Stored items:
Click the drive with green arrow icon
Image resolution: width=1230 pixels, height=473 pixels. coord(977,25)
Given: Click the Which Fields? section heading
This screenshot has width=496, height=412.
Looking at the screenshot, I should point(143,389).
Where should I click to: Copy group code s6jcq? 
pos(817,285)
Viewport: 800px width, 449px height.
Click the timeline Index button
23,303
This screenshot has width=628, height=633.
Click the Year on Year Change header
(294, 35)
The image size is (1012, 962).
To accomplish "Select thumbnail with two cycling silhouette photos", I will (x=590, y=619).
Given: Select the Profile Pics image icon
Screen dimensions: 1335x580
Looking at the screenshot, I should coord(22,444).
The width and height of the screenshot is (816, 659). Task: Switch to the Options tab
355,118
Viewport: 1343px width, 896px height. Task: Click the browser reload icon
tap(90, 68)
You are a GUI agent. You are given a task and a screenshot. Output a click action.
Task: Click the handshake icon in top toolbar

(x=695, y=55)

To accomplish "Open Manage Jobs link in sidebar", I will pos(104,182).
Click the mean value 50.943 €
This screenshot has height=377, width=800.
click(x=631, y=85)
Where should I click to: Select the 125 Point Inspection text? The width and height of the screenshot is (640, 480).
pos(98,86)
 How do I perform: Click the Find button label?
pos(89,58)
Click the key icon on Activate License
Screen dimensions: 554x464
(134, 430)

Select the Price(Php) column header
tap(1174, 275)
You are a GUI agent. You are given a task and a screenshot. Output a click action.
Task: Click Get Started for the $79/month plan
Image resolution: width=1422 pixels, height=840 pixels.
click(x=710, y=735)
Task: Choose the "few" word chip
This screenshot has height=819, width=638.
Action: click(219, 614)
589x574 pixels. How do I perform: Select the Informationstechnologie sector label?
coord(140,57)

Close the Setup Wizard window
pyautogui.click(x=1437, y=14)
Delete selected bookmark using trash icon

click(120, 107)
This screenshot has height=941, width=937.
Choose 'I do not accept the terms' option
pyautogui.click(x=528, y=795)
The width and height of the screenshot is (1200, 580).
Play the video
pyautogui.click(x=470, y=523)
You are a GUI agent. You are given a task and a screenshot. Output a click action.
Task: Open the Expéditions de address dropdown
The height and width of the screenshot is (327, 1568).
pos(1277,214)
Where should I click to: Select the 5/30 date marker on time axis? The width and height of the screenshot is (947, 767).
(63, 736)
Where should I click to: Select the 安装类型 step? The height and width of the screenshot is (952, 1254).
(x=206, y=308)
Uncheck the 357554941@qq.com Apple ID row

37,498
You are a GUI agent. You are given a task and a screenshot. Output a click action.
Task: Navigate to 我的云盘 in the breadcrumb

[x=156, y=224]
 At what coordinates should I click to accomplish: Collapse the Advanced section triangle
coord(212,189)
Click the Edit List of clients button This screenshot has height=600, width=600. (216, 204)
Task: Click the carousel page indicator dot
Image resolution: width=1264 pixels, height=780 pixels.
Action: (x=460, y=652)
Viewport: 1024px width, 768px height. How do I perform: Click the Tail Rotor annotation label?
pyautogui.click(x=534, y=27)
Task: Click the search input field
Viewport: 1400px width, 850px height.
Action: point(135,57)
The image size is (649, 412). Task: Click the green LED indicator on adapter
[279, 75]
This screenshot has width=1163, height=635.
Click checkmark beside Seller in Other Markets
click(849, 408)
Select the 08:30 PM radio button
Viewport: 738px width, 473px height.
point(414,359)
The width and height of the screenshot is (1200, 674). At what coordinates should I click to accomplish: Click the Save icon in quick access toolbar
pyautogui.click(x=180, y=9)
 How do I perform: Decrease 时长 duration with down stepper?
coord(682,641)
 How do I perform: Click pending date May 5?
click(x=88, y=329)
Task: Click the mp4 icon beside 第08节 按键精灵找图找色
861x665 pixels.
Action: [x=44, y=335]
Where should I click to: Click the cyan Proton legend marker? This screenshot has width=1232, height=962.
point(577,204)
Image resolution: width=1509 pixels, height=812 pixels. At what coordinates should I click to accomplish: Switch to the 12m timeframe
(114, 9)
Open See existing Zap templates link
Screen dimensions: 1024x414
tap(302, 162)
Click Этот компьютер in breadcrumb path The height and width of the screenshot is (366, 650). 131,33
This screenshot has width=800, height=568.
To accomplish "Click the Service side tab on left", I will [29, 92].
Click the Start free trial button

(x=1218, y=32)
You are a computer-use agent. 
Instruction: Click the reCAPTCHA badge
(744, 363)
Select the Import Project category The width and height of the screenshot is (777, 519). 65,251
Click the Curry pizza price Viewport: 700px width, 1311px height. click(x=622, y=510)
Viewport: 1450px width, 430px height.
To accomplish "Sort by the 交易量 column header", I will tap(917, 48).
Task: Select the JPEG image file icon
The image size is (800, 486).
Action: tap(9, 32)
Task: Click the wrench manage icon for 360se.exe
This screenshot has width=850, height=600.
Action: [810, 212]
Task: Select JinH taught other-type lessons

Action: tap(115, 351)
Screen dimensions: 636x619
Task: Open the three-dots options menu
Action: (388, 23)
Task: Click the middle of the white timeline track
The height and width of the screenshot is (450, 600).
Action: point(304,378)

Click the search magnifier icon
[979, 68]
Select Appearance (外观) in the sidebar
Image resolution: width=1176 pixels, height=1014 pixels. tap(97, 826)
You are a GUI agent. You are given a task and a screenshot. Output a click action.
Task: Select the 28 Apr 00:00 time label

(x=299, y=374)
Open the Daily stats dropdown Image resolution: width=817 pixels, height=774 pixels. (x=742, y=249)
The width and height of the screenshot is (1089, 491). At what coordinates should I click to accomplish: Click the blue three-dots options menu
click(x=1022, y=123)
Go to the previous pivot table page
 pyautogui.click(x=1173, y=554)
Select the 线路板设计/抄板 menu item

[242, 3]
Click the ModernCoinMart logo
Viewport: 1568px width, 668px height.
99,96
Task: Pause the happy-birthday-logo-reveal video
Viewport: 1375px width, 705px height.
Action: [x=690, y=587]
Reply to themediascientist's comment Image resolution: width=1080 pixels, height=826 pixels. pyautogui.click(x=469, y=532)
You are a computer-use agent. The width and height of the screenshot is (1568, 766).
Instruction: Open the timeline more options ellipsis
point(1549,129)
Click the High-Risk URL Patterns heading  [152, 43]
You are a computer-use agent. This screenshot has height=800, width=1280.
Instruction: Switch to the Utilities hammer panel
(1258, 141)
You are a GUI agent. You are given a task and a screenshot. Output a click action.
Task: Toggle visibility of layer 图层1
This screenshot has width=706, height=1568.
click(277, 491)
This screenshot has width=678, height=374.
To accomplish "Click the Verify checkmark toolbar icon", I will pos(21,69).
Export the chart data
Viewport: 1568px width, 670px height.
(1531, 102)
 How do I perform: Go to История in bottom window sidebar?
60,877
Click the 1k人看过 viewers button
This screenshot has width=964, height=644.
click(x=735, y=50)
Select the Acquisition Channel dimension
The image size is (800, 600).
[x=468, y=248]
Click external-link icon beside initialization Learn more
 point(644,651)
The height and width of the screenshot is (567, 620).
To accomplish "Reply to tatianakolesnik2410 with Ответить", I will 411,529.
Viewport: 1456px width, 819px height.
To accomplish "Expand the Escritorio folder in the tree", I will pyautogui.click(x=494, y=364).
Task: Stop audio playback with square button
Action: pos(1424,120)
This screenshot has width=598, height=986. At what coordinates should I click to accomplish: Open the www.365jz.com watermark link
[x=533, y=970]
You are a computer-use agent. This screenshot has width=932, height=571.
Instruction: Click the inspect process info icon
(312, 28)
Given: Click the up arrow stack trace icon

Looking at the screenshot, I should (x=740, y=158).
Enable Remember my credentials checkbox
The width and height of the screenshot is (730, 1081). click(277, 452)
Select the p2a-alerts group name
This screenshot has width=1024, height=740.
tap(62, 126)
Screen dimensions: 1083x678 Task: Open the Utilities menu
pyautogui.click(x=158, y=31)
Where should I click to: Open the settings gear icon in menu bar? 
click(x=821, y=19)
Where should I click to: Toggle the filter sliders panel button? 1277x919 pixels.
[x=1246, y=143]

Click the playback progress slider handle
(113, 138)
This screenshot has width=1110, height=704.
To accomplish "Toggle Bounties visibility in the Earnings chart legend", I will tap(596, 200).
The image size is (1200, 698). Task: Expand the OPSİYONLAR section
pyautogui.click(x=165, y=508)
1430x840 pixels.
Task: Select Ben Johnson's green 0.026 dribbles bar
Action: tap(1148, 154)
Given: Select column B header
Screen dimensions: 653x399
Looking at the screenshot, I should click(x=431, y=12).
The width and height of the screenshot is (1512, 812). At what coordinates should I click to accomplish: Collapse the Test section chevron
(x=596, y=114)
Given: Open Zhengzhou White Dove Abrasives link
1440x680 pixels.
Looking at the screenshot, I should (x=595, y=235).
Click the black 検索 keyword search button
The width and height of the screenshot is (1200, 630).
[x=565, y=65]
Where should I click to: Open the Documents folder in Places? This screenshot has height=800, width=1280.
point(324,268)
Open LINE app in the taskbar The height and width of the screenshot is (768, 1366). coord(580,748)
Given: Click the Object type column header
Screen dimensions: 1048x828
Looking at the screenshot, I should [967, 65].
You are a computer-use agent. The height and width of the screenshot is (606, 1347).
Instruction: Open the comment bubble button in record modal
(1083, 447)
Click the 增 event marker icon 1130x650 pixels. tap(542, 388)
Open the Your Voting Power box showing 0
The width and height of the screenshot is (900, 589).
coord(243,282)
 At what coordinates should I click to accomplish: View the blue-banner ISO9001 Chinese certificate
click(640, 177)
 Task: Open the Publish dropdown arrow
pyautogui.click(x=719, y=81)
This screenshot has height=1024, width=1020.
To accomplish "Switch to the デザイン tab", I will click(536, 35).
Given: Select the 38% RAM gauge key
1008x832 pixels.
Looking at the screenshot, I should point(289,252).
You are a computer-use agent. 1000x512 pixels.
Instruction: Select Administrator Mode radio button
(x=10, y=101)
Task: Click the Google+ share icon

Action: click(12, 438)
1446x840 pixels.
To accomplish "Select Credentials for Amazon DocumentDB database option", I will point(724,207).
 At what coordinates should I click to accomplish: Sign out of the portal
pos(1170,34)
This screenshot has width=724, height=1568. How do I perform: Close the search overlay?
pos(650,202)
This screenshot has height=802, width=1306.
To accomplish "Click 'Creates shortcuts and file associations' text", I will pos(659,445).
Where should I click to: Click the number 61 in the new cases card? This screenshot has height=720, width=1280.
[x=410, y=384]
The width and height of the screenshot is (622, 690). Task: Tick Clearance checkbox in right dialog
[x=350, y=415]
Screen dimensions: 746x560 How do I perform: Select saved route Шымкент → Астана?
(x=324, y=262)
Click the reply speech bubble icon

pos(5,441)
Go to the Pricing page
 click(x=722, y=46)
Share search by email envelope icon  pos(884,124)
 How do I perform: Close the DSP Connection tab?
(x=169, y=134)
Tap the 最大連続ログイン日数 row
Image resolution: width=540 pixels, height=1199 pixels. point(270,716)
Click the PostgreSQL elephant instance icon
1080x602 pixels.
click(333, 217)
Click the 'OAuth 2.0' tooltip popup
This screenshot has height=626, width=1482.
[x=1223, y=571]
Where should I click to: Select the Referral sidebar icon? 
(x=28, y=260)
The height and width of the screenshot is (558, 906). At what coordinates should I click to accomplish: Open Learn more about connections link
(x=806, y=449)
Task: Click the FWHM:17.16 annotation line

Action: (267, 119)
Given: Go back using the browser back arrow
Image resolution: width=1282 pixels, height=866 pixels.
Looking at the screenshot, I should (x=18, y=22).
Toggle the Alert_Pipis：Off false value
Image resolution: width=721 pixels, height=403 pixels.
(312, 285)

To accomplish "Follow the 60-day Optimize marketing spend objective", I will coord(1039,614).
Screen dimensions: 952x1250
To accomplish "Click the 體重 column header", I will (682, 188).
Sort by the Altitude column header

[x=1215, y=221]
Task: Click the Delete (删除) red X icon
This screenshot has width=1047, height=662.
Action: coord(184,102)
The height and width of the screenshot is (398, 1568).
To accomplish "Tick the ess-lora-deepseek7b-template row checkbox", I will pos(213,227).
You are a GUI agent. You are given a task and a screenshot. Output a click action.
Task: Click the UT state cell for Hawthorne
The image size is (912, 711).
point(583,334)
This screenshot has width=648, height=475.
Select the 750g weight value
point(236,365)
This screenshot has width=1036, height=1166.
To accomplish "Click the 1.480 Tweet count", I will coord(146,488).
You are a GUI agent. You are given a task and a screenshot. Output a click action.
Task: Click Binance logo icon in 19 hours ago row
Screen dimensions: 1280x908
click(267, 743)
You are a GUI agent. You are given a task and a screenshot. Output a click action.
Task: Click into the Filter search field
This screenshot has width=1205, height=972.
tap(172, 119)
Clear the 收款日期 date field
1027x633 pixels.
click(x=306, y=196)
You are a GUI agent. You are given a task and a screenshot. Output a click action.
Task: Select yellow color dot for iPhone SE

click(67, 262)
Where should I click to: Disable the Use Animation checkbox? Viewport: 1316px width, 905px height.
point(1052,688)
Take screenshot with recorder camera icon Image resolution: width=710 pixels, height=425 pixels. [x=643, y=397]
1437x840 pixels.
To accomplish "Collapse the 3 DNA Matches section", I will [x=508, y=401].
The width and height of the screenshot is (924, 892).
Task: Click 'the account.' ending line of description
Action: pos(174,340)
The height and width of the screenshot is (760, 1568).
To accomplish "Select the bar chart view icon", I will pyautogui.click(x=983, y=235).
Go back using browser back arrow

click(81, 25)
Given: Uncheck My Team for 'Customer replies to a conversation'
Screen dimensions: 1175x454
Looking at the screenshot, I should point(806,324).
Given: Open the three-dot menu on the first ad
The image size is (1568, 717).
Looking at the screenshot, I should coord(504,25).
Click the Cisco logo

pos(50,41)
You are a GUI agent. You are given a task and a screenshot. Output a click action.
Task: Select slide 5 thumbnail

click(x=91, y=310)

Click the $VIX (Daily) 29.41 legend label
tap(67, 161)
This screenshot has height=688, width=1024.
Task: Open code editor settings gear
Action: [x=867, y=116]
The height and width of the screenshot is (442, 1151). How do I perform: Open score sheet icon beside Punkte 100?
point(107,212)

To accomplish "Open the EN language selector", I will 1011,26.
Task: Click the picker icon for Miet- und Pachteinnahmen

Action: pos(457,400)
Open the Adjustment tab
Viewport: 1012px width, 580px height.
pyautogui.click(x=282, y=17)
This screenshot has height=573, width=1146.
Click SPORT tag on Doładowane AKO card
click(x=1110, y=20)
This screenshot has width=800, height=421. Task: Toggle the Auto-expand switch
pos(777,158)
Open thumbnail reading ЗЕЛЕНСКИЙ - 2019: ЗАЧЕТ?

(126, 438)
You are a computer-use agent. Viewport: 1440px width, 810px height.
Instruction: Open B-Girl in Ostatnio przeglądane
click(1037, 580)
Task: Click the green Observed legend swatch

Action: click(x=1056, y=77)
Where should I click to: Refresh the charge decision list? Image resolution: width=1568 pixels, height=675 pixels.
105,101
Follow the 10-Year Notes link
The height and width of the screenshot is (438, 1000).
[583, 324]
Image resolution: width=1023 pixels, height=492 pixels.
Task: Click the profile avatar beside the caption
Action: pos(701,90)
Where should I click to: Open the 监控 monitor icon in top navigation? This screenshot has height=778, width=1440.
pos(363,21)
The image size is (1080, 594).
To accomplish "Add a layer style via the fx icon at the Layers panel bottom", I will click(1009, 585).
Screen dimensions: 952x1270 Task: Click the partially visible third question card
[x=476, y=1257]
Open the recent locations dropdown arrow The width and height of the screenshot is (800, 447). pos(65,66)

YOUR TASK:
Using the records above, pull out each line where the word "heading" occurs.

RESULT OF THE EXERCISE:
Given: Click the Which Fields? section heading
Click the High-Risk URL Patterns heading  [152, 43]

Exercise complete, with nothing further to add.